Americans believe they have a number of protections on the job, which are common in other democracies (free speech and privacy, defense against capricious firing, etc.). They are wrong. And in her fascinating new book
The Workplace Constitution from the New Deal to the New Right (Cambridge University Press, 2014), the legal historian
Sophia Z. Lee wants to understand why.
She explores two major campaigns, stretching roughly from the 1920's to the 1980's, to establish constitutional safeguards in the workplace, uncovers their remarkable successes, and ultimate failures. It is a story of unlikely bedfellows: black, pro-union labor activists like C.W. Rice and Charles Houston fighting if not quite alongside then at least parallel to anti-union, right-to-work corporate leaders like Cecil B. DeMille and William T. Harrison for a similar goal to contrary ends.

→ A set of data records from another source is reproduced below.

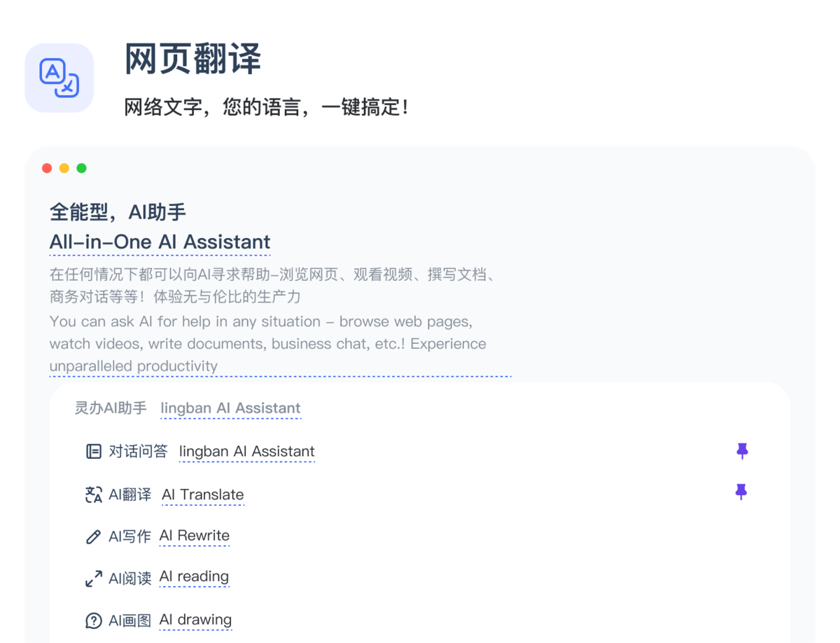Open the All-in-One AI Assistant link
This screenshot has width=840, height=643.
[x=160, y=242]
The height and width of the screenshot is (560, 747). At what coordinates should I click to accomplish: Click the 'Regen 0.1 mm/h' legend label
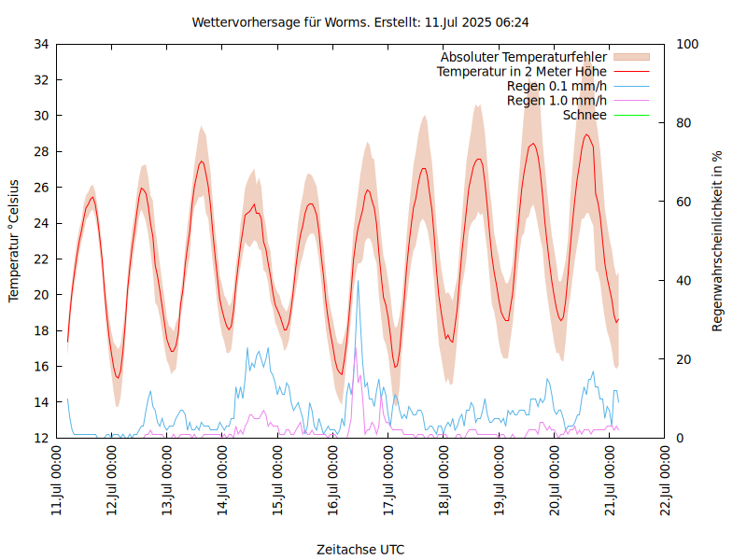coord(557,86)
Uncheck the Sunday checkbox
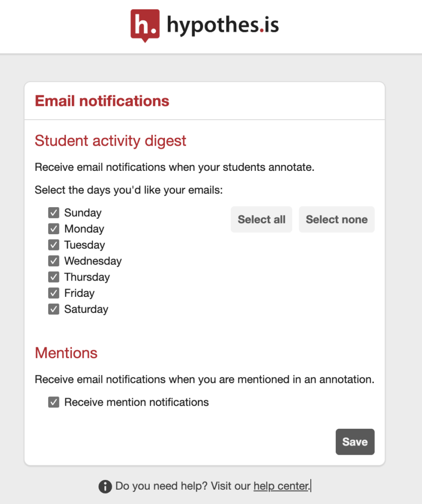The width and height of the screenshot is (422, 504). (54, 213)
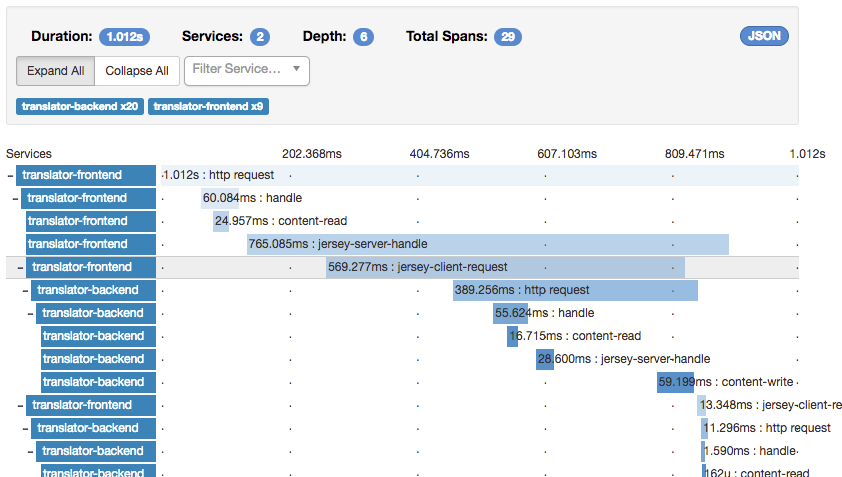
Task: Open the 24.957ms content-read span
Action: click(x=221, y=221)
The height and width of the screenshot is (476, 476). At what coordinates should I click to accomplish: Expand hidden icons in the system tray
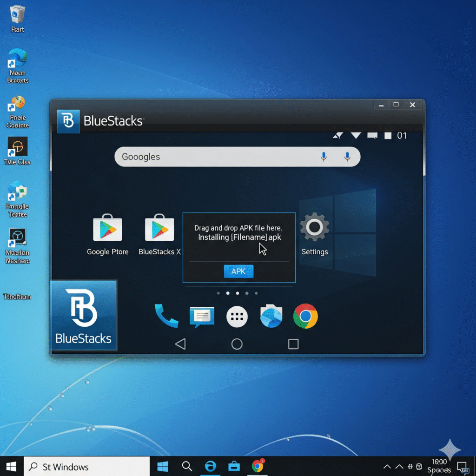click(x=387, y=466)
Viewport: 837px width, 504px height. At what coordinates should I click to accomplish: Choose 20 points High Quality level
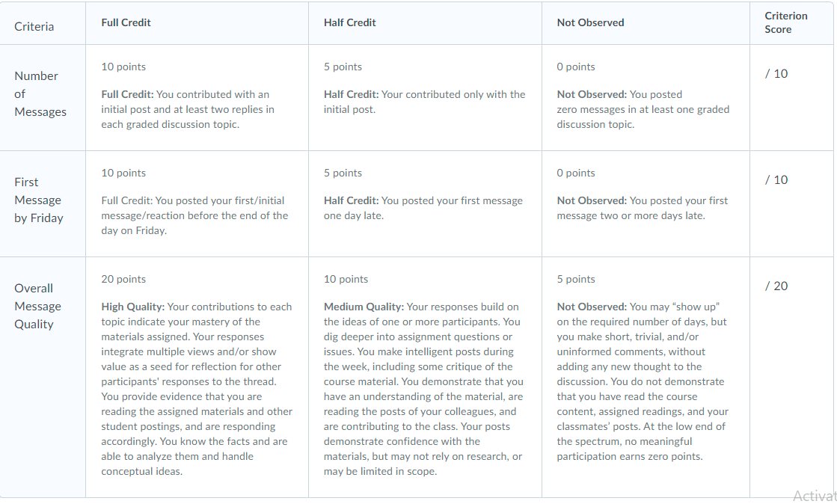[197, 378]
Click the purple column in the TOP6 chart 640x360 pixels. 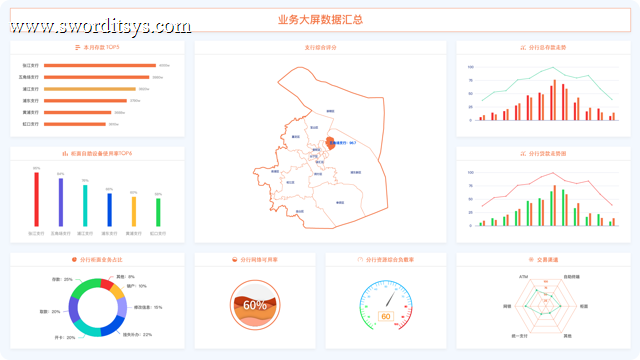click(x=61, y=202)
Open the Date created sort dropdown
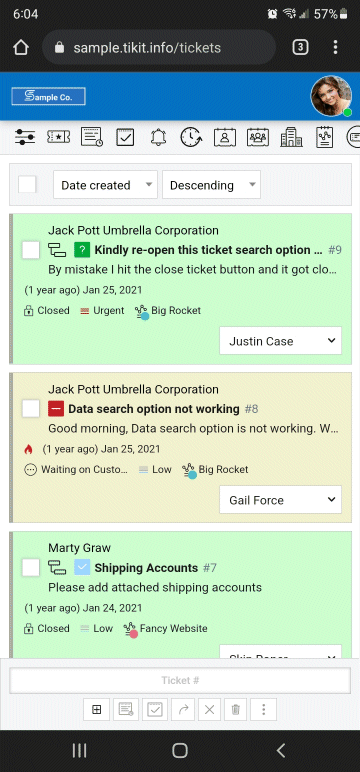This screenshot has height=772, width=360. point(105,185)
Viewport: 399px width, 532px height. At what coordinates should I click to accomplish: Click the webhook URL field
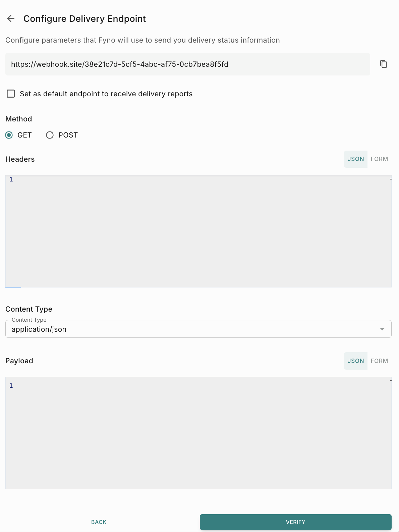point(187,64)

Lee finds that, contrary to what many think, civil rights groups like the NAACP were actively pursuing employment safeguards in the postwar era, using the "exclusive representation" granted by the New Deal to unions to make creative arguments for "state action" on the basis of the "duty of fair representation." At the same time, conservatives sought to roll back the dramatic expansion of organized labor during the late 1930's and especially World War II (to a third of the non-agricultural workforce) by arguing that "closed shop" rules forced men to join unions and to pay for such things as lobbying.
Initially, the courts rejected these latter petitions, during a time when corporations suffered from its Great Depression reputation. But in the late 1950's, as Congress uncovered corruption in select unions and the civil rights movement steadily grew, businessmen and liberal Republicans had far more success allying themselves with discrimination cases. The Supreme Court, for its part, was caught between not wanting to uphold segregation in labor, or to establish safeguards that would force integration on the entire private sector. Free marketers had nightmares about the racial and economic implications of a workplace Constitution, and unions did, too, for different reasons. With this deadlock, administrative agencies like the National Labor Relations Board and the Federal Communications Commission became fertile arenas for legal expansions.
The result is a tale of absorbing complexity--thankfully, lucidly and beautifully written.